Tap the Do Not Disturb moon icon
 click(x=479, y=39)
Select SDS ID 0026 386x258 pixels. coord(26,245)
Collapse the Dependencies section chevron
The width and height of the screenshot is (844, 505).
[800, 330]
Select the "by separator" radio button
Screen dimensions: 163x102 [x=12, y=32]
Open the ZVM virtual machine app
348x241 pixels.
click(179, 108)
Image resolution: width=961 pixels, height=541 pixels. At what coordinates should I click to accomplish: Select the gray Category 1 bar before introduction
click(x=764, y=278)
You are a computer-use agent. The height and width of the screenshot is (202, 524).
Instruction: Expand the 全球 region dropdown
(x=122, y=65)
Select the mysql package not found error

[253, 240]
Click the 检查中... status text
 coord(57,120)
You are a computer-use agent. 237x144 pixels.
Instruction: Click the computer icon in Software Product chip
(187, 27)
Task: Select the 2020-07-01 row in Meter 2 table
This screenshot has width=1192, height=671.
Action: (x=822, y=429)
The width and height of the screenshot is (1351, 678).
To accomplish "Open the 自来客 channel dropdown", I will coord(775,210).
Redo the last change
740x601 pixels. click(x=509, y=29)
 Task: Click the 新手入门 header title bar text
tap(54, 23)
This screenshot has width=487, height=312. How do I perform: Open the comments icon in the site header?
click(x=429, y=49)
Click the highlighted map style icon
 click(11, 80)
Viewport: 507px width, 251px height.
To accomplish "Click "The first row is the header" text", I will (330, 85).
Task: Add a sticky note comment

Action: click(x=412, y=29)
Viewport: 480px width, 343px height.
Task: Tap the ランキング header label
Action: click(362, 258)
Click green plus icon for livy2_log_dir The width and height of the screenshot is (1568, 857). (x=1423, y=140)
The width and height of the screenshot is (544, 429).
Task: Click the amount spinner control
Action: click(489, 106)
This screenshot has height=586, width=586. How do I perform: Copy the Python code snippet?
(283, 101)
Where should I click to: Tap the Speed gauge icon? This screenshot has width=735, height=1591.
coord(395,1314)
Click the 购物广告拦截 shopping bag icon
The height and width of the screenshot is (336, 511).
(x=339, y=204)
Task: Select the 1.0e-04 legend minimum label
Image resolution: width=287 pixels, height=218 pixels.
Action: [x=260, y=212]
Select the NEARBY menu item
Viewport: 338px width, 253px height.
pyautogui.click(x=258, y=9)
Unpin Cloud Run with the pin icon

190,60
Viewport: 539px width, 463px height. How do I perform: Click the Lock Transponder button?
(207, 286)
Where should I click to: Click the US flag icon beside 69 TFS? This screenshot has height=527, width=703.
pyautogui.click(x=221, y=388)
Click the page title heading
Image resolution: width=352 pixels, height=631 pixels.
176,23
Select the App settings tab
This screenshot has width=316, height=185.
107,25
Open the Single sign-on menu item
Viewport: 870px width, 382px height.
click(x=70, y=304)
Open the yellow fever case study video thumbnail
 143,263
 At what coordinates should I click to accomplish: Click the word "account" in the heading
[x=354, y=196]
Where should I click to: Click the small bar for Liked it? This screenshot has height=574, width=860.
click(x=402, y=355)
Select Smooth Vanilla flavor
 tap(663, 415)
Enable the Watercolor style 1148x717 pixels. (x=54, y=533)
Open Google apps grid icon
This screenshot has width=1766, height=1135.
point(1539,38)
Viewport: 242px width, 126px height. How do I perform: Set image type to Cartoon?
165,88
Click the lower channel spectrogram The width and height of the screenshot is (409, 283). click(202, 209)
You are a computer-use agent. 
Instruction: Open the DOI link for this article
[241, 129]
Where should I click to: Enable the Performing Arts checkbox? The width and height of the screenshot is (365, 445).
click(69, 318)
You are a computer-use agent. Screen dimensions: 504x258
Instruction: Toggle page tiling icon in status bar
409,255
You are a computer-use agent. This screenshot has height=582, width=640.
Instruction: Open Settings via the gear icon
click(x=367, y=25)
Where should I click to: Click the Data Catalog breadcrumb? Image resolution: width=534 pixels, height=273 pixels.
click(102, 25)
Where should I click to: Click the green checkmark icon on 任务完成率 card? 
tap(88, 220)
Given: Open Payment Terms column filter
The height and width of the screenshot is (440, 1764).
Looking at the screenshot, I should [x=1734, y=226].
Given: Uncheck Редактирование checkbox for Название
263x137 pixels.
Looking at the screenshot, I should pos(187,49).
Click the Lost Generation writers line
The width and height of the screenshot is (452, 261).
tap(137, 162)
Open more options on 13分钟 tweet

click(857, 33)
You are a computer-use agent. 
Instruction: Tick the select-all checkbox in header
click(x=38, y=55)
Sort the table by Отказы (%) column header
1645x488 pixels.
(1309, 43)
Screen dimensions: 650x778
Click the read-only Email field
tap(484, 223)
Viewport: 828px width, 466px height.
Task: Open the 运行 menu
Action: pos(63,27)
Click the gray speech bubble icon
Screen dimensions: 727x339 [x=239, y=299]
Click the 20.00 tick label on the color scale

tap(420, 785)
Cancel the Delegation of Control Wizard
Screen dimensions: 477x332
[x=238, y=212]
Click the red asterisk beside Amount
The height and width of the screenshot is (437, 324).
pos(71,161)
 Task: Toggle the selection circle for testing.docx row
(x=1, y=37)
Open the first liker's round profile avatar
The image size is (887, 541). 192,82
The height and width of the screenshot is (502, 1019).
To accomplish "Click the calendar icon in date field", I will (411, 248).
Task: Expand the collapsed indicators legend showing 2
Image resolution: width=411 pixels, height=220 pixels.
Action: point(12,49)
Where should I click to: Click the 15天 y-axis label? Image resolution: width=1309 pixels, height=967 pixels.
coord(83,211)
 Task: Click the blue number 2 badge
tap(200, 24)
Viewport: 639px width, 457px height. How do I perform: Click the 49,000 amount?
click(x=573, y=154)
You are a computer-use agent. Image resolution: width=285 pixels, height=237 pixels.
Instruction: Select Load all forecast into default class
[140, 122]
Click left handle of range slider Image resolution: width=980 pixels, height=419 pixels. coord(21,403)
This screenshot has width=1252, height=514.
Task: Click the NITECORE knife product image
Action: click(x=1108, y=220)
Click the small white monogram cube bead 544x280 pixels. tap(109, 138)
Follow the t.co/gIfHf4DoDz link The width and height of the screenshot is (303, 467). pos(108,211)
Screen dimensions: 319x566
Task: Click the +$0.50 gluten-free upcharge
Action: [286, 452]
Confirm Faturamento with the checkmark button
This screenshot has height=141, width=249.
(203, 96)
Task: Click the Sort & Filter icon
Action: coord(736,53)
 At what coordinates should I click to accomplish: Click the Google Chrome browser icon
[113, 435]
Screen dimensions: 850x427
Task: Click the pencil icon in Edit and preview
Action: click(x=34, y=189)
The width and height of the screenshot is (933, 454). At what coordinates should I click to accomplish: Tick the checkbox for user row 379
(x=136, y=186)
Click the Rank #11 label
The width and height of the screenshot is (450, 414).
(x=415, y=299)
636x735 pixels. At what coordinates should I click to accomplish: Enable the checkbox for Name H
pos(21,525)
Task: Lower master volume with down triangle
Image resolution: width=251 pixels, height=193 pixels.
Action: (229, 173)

.....

■ Required action ■
Every line above needs to be repeated exactly as shown.

■ Exercise solution ■
Tap the Do Not Disturb moon icon
 click(x=479, y=39)
Select SDS ID 0026 386x258 pixels. coord(26,245)
Collapse the Dependencies section chevron
The width and height of the screenshot is (844, 505).
[800, 330]
Select the "by separator" radio button
Screen dimensions: 163x102 [x=12, y=32]
Open the ZVM virtual machine app
348x241 pixels.
click(179, 108)
Image resolution: width=961 pixels, height=541 pixels. At what coordinates should I click to accomplish: Select the gray Category 1 bar before introduction
click(x=764, y=278)
You are a computer-use agent. The height and width of the screenshot is (202, 524).
Instruction: Expand the 全球 region dropdown
(x=122, y=65)
Select the mysql package not found error

[253, 240]
Click the 检查中... status text
 coord(57,120)
You are a computer-use agent. 237x144 pixels.
Instruction: Click the computer icon in Software Product chip
(187, 27)
Task: Select the 2020-07-01 row in Meter 2 table
This screenshot has width=1192, height=671.
Action: (x=822, y=429)
The width and height of the screenshot is (1351, 678).
To accomplish "Open the 自来客 channel dropdown", I will coord(775,210).
Redo the last change
740x601 pixels. click(x=509, y=29)
 Task: Click the 新手入门 header title bar text
tap(54, 23)
This screenshot has width=487, height=312. How do I perform: Open the comments icon in the site header?
click(x=429, y=49)
Click the highlighted map style icon
 click(11, 80)
Viewport: 507px width, 251px height.
To accomplish "Click "The first row is the header" text", I will (330, 85).
Task: Add a sticky note comment

Action: click(x=412, y=29)
Viewport: 480px width, 343px height.
Task: Tap the ランキング header label
Action: click(362, 258)
Click green plus icon for livy2_log_dir The width and height of the screenshot is (1568, 857). (x=1423, y=140)
The width and height of the screenshot is (544, 429).
Task: Click the amount spinner control
Action: click(489, 106)
This screenshot has height=586, width=586. How do I perform: Copy the Python code snippet?
(283, 101)
Where should I click to: Tap the Speed gauge icon? This screenshot has width=735, height=1591.
coord(395,1314)
Click the 购物广告拦截 shopping bag icon
The height and width of the screenshot is (336, 511).
(x=339, y=204)
Task: Select the 1.0e-04 legend minimum label
Image resolution: width=287 pixels, height=218 pixels.
Action: [x=260, y=212]
Select the NEARBY menu item
Viewport: 338px width, 253px height.
pyautogui.click(x=258, y=9)
Unpin Cloud Run with the pin icon

190,60
Viewport: 539px width, 463px height. How do I perform: Click the Lock Transponder button?
(207, 286)
Where should I click to: Click the US flag icon beside 69 TFS? This screenshot has height=527, width=703.
pyautogui.click(x=221, y=388)
Click the page title heading
Image resolution: width=352 pixels, height=631 pixels.
176,23
Select the App settings tab
This screenshot has width=316, height=185.
107,25
Open the Single sign-on menu item
Viewport: 870px width, 382px height.
click(x=70, y=304)
Open the yellow fever case study video thumbnail
 143,263
 At what coordinates should I click to accomplish: Click the word "account" in the heading
[x=354, y=196]
Where should I click to: Click the small bar for Liked it? This screenshot has height=574, width=860.
click(x=402, y=355)
Select Smooth Vanilla flavor
 tap(663, 415)
Enable the Watercolor style 1148x717 pixels. (x=54, y=533)
Open Google apps grid icon
This screenshot has width=1766, height=1135.
point(1539,38)
Viewport: 242px width, 126px height. How do I perform: Set image type to Cartoon?
165,88
Click the lower channel spectrogram The width and height of the screenshot is (409, 283). click(202, 209)
You are a computer-use agent. 
Instruction: Open the DOI link for this article
[241, 129]
Where should I click to: Enable the Performing Arts checkbox? The width and height of the screenshot is (365, 445).
click(69, 318)
You are a computer-use agent. Screen dimensions: 504x258
Instruction: Toggle page tiling icon in status bar
409,255
You are a computer-use agent. This screenshot has height=582, width=640.
Instruction: Open Settings via the gear icon
click(x=367, y=25)
Where should I click to: Click the Data Catalog breadcrumb? Image resolution: width=534 pixels, height=273 pixels.
click(102, 25)
Where should I click to: Click the green checkmark icon on 任务完成率 card? 
tap(88, 220)
Given: Open Payment Terms column filter
The height and width of the screenshot is (440, 1764).
Looking at the screenshot, I should [x=1734, y=226].
Given: Uncheck Редактирование checkbox for Название
263x137 pixels.
Looking at the screenshot, I should pos(187,49).
Click the Lost Generation writers line
The width and height of the screenshot is (452, 261).
tap(137, 162)
Open more options on 13分钟 tweet

click(857, 33)
You are a computer-use agent. 
Instruction: Tick the select-all checkbox in header
click(x=38, y=55)
Sort the table by Отказы (%) column header
1645x488 pixels.
(1309, 43)
Screen dimensions: 650x778
Click the read-only Email field
tap(484, 223)
Viewport: 828px width, 466px height.
Task: Open the 运行 menu
Action: pos(63,27)
Click the gray speech bubble icon
Screen dimensions: 727x339 [x=239, y=299]
Click the 20.00 tick label on the color scale

tap(420, 785)
Cancel the Delegation of Control Wizard
Screen dimensions: 477x332
[x=238, y=212]
Click the red asterisk beside Amount
The height and width of the screenshot is (437, 324).
pos(71,161)
 Task: Toggle the selection circle for testing.docx row
(x=1, y=37)
Open the first liker's round profile avatar
The image size is (887, 541). 192,82
The height and width of the screenshot is (502, 1019).
To accomplish "Click the calendar icon in date field", I will (411, 248).
Task: Expand the collapsed indicators legend showing 2
Image resolution: width=411 pixels, height=220 pixels.
Action: point(12,49)
Where should I click to: Click the 15天 y-axis label? Image resolution: width=1309 pixels, height=967 pixels.
coord(83,211)
 Task: Click the blue number 2 badge
tap(200, 24)
Viewport: 639px width, 457px height. How do I perform: Click the 49,000 amount?
click(x=573, y=154)
You are a computer-use agent. Image resolution: width=285 pixels, height=237 pixels.
Instruction: Select Load all forecast into default class
[140, 122]
Click left handle of range slider Image resolution: width=980 pixels, height=419 pixels. coord(21,403)
This screenshot has width=1252, height=514.
Task: Click the NITECORE knife product image
Action: click(x=1108, y=220)
Click the small white monogram cube bead 544x280 pixels. tap(109, 138)
Follow the t.co/gIfHf4DoDz link The width and height of the screenshot is (303, 467). pos(108,211)
Screen dimensions: 319x566
Task: Click the +$0.50 gluten-free upcharge
Action: [286, 452]
Confirm Faturamento with the checkmark button
This screenshot has height=141, width=249.
(203, 96)
Task: Click the Sort & Filter icon
Action: coord(736,53)
 At what coordinates should I click to accomplish: Click the Google Chrome browser icon
[113, 435]
Screen dimensions: 850x427
Task: Click the pencil icon in Edit and preview
Action: click(x=34, y=189)
The width and height of the screenshot is (933, 454). At what coordinates should I click to accomplish: Tick the checkbox for user row 379
(x=136, y=186)
Click the Rank #11 label
The width and height of the screenshot is (450, 414).
(x=415, y=299)
636x735 pixels. At what coordinates should I click to accomplish: Enable the checkbox for Name H
pos(21,525)
Task: Lower master volume with down triangle
Image resolution: width=251 pixels, height=193 pixels.
Action: (229, 173)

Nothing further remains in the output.